## Data under study
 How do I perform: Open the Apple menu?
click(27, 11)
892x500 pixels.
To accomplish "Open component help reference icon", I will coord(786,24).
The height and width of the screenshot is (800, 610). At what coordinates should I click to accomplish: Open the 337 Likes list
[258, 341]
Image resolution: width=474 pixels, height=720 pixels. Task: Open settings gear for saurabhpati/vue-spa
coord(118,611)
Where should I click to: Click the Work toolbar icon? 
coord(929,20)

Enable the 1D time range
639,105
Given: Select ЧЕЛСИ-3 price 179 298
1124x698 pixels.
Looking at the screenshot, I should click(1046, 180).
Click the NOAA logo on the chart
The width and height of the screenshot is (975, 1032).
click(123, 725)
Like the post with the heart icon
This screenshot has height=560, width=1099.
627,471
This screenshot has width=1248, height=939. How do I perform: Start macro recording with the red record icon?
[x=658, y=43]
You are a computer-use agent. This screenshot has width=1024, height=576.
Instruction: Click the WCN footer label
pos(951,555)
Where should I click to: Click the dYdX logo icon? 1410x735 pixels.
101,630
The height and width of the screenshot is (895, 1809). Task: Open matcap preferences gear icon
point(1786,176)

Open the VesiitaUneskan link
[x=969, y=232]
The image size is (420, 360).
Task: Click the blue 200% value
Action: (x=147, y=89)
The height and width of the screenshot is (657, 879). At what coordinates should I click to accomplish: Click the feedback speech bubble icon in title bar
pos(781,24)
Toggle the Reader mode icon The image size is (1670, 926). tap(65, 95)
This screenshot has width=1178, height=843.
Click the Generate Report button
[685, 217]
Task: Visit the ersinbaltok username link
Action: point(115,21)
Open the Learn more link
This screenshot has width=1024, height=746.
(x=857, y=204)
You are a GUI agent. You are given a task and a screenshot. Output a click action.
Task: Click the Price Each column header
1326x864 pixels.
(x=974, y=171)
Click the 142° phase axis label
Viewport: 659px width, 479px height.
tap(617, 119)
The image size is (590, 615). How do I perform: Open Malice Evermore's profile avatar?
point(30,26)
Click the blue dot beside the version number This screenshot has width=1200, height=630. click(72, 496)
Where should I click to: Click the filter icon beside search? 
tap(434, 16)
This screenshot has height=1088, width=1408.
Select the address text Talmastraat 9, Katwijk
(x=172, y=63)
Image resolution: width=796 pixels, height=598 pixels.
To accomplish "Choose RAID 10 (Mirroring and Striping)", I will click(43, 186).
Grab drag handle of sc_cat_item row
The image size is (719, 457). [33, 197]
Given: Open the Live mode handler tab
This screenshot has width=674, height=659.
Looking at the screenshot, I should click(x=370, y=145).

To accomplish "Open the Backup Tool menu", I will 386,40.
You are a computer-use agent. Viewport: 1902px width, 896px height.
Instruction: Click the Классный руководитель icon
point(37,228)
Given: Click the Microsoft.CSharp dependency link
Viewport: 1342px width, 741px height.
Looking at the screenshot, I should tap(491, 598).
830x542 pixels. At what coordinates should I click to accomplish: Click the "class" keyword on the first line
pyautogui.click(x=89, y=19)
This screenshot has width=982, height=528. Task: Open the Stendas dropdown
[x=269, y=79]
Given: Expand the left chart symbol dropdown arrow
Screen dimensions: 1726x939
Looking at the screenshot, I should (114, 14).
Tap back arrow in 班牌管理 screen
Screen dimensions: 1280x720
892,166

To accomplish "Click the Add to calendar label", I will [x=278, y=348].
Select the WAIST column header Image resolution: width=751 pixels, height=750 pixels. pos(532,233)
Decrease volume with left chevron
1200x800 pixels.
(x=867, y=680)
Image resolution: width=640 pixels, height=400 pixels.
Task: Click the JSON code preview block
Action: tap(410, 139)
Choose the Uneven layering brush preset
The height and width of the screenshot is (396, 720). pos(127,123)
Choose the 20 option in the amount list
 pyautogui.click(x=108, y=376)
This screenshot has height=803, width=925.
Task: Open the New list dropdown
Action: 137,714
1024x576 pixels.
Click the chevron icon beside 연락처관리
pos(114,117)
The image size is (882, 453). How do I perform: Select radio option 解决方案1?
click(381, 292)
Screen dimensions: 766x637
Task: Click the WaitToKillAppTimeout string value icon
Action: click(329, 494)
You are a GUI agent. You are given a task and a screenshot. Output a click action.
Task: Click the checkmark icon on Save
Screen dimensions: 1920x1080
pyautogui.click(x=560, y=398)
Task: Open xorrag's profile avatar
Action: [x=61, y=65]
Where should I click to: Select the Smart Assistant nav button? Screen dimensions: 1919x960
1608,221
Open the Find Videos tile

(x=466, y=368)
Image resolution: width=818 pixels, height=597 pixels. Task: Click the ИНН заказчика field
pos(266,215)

## Exercise details
Copy out each line of the data containing the string "agent".

## Solution below
You are a computer-use agent. This screenshot has width=1024, height=576.
You are a GUI agent. You are given a task and a screenshot. Output a click action.
You are a computer-use agent. Viewport: 1902px width, 896px height.
You are a GUI agent. You are given a task and a screenshot. Output a click action.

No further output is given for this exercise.